Engineering the coordination geometry of metal–organic complex electrocatalysts for highly enhanced oxygen evolution reaction†
Abstract
Designing highly efficient oxygen evolution reaction (OER) electrocatalysts is very important for various electrochemical devices. In this work, for the first time, we have successfully generated coordinatively unsaturated metal sites (CUMSs) in phytic acid–Co2+ (Phy–Co2+) based metal–organic complexes by engineering the coordination geometry with room-temperature plasma technology. The CUMSs can serve as active centers to catalyze the OER. The electron spin resonance and X-ray absorption spectra provide direct evidence that the coordination geometry is obviously modified with many CUMSs by the plasma treatment.
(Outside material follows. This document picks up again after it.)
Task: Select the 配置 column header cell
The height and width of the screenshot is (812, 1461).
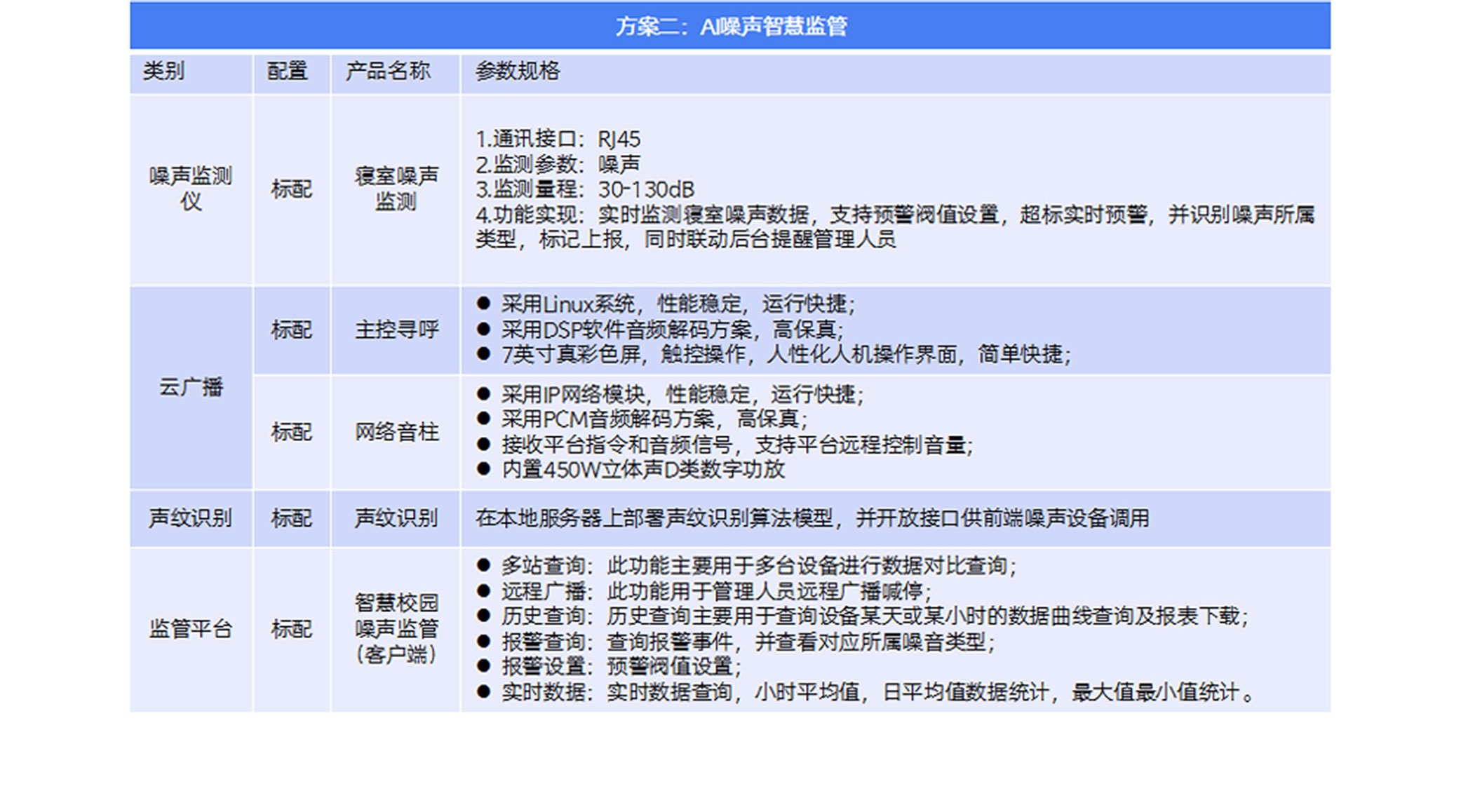Action: tap(288, 71)
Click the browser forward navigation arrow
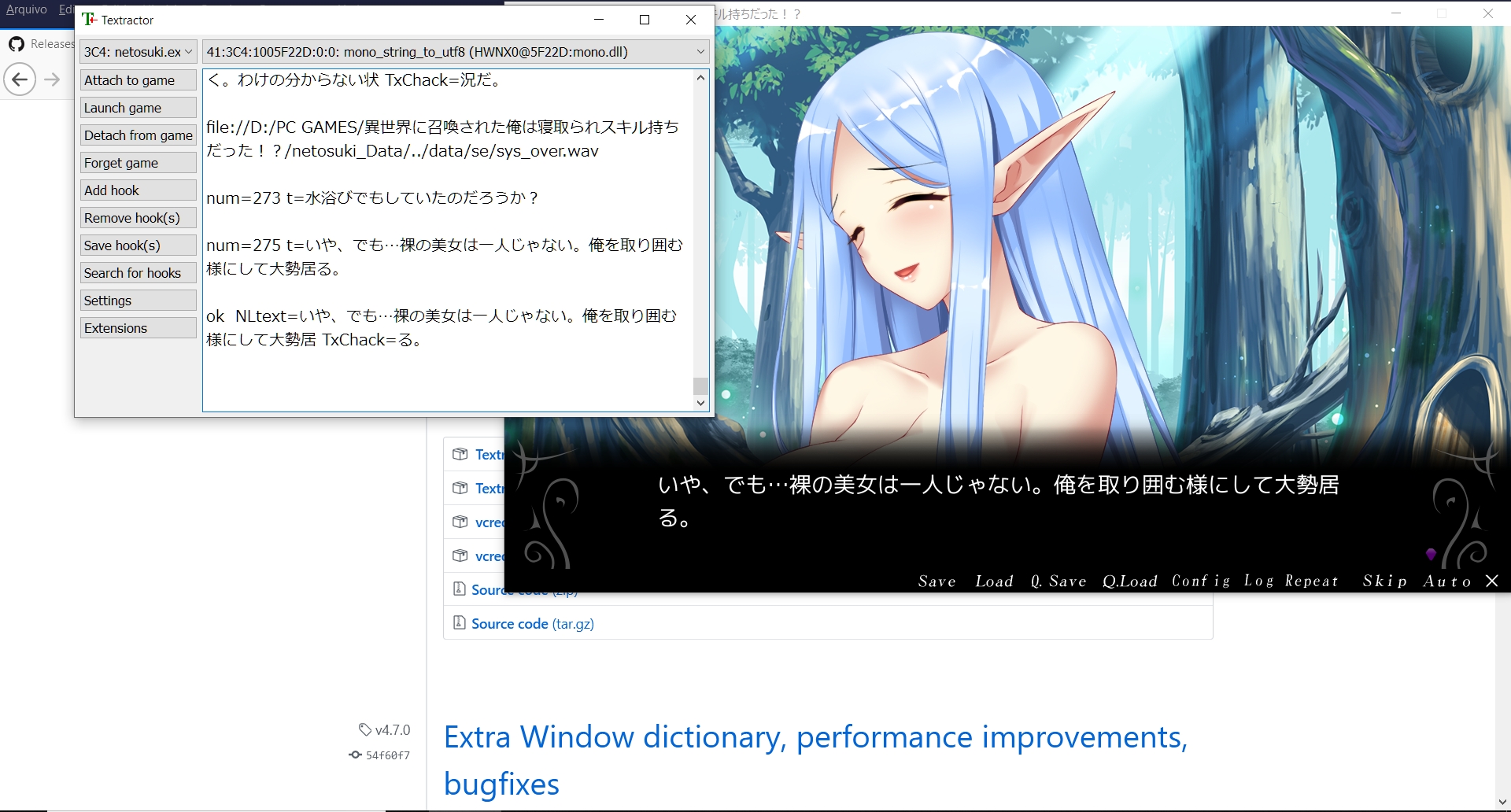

The plasma treated Phy–Co2+ (P-Phy–Co2+) only requires an overpotential of 306 mV to reach 10 mA cm−2 on glassy carbon electrodes. When we expand this strategy to a CoFe bimetallic system, it only needs an overpotential of 265 mV to achieve 10 mA cm−2 with a small Tafel slope of 36.51 mV dec−1. P-Phy–Co2+ is superior to the state-of-the-art. Our findings not only provide alternative excellent OER electrocatalysts, but also introduce a promising principle to design advanced electrocatalysts by creating more CUMSs.